Items from a dataset
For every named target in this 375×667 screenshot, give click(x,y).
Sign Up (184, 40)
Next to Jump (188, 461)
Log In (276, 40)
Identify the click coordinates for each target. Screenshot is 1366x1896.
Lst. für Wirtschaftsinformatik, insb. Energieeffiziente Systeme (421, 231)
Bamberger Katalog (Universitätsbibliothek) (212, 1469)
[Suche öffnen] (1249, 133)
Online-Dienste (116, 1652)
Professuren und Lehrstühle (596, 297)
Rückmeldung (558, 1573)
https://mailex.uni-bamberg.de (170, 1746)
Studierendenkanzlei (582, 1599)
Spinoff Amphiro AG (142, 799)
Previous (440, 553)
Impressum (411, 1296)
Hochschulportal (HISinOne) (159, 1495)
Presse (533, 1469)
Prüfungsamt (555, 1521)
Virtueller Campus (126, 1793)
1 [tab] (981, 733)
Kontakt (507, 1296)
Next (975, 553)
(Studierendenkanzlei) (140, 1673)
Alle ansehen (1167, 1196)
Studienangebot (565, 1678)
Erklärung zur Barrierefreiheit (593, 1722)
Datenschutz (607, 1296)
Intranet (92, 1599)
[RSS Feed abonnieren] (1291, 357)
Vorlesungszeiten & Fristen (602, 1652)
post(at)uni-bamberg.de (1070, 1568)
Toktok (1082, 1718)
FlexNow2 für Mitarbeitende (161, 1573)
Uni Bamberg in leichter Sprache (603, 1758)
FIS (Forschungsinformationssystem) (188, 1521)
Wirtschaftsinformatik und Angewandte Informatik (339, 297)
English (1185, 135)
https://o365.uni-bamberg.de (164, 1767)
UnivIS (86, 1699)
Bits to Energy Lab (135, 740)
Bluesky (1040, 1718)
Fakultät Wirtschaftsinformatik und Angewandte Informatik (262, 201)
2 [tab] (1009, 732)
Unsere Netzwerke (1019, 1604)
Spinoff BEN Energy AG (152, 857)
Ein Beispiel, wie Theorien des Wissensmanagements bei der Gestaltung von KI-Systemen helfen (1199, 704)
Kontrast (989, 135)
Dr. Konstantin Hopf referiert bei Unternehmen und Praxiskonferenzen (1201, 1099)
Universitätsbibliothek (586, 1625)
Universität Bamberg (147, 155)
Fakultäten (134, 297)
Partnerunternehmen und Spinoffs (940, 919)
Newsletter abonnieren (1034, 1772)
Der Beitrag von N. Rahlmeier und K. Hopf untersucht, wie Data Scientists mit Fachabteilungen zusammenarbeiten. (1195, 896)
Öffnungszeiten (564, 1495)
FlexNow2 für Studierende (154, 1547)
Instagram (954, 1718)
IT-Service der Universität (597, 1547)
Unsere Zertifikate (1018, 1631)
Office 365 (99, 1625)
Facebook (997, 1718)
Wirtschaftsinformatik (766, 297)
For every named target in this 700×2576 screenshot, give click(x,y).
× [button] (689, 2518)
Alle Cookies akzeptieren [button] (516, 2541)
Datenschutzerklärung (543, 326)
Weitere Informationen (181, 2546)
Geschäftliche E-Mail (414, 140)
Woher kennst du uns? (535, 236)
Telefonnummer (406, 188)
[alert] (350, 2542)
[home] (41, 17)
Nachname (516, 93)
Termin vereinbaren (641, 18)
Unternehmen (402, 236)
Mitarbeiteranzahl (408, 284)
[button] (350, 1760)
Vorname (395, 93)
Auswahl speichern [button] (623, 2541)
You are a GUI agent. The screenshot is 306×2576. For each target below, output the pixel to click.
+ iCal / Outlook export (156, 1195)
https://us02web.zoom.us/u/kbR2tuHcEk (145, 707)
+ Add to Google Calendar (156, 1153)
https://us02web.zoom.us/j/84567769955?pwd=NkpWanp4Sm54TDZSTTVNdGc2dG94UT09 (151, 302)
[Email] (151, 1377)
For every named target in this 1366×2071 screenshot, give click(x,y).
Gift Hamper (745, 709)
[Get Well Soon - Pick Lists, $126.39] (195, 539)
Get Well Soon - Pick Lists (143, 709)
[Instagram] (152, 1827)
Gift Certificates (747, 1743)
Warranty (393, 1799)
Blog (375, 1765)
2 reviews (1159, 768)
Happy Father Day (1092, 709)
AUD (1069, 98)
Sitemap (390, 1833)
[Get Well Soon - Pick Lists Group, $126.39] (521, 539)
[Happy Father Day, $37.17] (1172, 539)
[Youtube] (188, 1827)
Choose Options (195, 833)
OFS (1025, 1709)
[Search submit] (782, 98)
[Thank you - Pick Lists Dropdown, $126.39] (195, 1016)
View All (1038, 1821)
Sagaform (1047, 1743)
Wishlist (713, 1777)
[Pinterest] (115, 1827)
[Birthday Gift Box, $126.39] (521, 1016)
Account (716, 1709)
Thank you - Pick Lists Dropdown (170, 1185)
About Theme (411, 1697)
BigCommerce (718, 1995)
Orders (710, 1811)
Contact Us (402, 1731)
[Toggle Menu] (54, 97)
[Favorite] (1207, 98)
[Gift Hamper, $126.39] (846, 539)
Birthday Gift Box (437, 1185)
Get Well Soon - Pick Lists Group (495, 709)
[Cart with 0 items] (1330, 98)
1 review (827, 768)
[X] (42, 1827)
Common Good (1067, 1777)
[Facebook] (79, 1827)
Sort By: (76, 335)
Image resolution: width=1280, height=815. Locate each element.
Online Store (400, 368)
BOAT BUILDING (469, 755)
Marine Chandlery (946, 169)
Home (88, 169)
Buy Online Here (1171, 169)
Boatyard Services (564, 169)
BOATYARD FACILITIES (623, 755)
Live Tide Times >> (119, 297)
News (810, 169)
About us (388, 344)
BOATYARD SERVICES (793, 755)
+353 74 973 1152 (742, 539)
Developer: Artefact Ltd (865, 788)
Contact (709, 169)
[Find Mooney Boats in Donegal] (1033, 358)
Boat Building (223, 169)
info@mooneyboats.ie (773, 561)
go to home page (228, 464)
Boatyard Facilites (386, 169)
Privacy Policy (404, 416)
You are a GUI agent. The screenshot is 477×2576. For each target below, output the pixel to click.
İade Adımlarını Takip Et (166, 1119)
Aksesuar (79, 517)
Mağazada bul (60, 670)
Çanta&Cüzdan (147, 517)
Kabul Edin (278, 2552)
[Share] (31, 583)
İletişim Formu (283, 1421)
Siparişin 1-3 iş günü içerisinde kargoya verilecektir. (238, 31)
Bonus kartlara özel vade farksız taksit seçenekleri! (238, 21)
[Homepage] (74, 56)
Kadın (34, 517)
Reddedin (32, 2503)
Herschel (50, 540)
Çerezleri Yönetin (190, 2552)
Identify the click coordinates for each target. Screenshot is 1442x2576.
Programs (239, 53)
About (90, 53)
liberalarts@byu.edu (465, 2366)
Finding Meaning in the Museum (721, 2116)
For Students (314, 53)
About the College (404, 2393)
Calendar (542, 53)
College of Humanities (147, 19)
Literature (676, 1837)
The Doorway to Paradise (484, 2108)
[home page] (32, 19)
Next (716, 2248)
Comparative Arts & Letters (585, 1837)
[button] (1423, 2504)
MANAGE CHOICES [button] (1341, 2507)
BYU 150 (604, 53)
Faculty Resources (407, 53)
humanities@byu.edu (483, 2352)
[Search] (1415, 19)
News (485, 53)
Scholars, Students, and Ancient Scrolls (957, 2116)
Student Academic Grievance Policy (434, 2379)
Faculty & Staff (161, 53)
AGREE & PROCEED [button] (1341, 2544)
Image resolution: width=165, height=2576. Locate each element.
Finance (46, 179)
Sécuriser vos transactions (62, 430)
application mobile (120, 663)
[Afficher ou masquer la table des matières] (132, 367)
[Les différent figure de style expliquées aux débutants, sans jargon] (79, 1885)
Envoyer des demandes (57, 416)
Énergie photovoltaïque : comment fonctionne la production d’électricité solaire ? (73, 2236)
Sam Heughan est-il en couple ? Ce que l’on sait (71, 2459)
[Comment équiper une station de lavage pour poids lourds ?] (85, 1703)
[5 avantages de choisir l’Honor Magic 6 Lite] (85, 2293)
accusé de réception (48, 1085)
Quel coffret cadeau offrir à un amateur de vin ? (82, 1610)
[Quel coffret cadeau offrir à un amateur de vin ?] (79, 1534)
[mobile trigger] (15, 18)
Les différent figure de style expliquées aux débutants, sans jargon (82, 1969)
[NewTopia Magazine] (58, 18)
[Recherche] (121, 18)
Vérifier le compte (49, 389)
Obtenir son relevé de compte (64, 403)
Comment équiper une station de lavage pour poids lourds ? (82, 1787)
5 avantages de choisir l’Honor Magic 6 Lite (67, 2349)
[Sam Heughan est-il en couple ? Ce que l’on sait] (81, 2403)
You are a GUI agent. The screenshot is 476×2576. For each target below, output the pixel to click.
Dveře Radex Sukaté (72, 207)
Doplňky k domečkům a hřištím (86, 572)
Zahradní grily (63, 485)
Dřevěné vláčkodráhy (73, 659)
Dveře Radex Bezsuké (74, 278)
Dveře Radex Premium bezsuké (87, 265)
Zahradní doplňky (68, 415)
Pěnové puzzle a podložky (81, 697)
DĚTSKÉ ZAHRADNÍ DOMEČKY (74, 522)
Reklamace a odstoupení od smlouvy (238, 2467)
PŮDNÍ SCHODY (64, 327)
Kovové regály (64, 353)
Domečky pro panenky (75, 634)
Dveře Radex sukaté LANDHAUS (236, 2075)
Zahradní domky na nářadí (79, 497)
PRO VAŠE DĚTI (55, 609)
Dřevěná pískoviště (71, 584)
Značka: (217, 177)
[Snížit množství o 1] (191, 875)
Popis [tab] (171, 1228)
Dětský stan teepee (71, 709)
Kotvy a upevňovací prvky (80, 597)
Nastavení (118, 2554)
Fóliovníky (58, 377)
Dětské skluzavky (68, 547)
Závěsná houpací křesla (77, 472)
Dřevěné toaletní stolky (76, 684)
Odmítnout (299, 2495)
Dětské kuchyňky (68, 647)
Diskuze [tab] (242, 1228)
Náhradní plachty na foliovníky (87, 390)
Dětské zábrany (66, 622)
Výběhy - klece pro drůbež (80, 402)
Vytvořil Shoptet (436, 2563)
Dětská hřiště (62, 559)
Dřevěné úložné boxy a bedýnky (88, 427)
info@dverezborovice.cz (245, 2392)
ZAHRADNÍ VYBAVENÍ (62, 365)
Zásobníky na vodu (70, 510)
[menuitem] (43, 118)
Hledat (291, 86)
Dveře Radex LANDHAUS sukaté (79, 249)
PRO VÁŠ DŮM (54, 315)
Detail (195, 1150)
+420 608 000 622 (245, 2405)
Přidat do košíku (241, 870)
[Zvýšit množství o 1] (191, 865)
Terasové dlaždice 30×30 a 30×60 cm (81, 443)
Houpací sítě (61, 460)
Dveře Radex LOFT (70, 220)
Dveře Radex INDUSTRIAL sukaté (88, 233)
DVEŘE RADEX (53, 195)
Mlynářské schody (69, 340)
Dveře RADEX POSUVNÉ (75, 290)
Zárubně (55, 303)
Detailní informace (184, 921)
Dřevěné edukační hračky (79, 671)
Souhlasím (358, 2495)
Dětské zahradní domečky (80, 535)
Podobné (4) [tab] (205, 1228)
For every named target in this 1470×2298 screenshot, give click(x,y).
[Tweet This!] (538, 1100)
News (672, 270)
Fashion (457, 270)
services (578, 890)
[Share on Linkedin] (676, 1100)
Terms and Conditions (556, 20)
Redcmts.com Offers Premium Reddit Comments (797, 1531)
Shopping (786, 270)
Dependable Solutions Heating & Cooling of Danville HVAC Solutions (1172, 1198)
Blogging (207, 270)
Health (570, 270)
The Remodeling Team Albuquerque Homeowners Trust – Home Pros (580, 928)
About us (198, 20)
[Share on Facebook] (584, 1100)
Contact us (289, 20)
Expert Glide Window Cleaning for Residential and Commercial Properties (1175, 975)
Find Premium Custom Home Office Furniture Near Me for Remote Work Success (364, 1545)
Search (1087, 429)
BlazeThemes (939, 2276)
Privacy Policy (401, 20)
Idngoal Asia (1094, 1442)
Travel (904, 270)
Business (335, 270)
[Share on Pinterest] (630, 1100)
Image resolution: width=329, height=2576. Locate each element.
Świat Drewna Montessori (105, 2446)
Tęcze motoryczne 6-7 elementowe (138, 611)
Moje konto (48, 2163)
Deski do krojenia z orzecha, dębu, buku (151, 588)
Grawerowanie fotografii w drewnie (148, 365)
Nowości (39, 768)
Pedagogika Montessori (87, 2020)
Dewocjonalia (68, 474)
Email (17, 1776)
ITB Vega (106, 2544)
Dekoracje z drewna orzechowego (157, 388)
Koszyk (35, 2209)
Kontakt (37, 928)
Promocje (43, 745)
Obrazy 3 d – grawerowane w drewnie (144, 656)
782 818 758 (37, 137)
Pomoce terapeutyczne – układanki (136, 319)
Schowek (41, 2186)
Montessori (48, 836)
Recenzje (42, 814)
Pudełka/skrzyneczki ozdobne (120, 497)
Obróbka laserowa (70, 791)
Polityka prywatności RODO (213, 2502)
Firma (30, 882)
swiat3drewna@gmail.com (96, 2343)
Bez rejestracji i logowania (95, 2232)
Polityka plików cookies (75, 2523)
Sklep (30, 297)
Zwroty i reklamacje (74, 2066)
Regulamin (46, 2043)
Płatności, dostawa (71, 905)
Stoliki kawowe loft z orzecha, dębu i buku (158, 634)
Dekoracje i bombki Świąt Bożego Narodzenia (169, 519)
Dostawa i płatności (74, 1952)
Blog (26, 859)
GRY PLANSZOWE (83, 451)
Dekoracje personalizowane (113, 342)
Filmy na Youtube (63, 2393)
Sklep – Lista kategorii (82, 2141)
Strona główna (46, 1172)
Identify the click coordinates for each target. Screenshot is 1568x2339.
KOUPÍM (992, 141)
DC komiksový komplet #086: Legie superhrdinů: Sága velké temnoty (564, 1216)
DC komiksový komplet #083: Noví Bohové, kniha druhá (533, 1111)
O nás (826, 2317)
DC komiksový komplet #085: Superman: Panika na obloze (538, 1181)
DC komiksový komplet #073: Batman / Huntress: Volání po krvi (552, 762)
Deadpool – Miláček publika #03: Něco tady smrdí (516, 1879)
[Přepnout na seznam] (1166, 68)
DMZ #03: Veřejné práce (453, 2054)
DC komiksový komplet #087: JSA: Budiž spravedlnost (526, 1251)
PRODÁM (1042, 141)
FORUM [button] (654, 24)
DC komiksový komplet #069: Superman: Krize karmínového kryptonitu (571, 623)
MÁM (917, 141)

Work request - The answer should be exactly the lines from the one that contains "DC komiksový komplet #085: Superman: Panika" through the end of the entries, both ends included, and nothing besides.

Solution -
DC komiksový komplet #085: Superman: Panika na obloze (538, 1181)
DC komiksový komplet #073: Batman / Huntress: Volání po krvi (552, 762)
Deadpool – Miláček publika #03: Něco tady smrdí (516, 1879)
[Přepnout na seznam] (1166, 68)
DMZ #03: Veřejné práce (453, 2054)
DC komiksový komplet #087: JSA: Budiž spravedlnost (526, 1251)
PRODÁM (1042, 141)
FORUM [button] (654, 24)
DC komiksový komplet #069: Superman: Krize karmínového kryptonitu (571, 623)
MÁM (917, 141)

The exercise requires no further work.